Laron syndrome is a condition that occurs when the body is unable to utilize growth hormone. It is primarily characterized by short stature. It is often caused by mutations in the GHR gene and is inherited in an autosomal recessive manner. Treatment is focused on improving growth and generally includes injections of insulin-like growth factor 1 (IGF-1).
Type 1 involves a defect in the growth hormone receptor gene which prevents the hormone from binding and being used. Hence there are high levels of free growth hormone in the plasma. Type 2 involves a problem with the processing of the growth hormone once it has been bound properly to the cell surface.
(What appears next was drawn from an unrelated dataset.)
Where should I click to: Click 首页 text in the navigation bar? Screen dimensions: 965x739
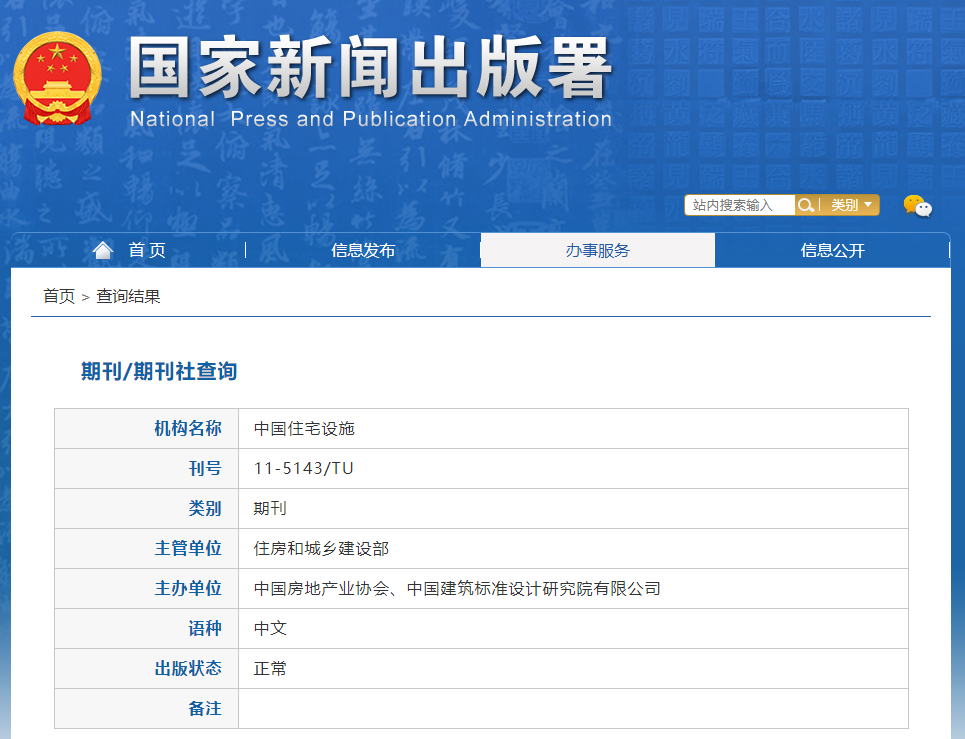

Three-year-old Brayden Newbold is from the Bahamas. His parents brought him to Cincinnati Children’s Hospital Medical Center for treatment when they noticed he wasn’t growing as expected.Dr. Philippe Backeljauw diagnosed him with Laron syndrome, a growth disorder that causes small stature. In the 1990’s, researchers at Cincinnati Children’s conducted a study for a drug called Increlex for treatment of patients with Laron syndrome. Patients from all over the world took part in the study. The Food and Drug Administration approved the drug for patients in 2005. Brayden Newbold has grown 3 1/2 inches since taking Increlex injections over the last 9 months. Brayden continues receiving treatment at Cincinnati Children’s Growth Center in the division of Endocrinology.